Required work =>
Write out the entries, please, from the line containing "The width and height of the screenshot is (921, 701)." through their final line, exactly and with nothing else.

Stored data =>

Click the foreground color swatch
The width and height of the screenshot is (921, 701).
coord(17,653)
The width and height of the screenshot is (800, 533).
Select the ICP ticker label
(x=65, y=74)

Answer box =>
The width and height of the screenshot is (921, 701).
coord(17,653)
The width and height of the screenshot is (800, 533).
Select the ICP ticker label
(x=65, y=74)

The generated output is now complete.